GIVEN REQUEST: Please repeat these lines, substituting "control" for "button" and leaving everything else unchanged.

:::

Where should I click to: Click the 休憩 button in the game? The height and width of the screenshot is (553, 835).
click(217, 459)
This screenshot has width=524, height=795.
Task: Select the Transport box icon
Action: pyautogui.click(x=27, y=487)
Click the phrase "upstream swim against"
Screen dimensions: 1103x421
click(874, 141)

:::

RESPONSE TO THIS TASK:
Where should I click to: Click the 休憩 control in the game? The height and width of the screenshot is (553, 835).
click(217, 459)
This screenshot has width=524, height=795.
Task: Select the Transport box icon
Action: pyautogui.click(x=27, y=487)
Click the phrase "upstream swim against"
Screen dimensions: 1103x421
click(874, 141)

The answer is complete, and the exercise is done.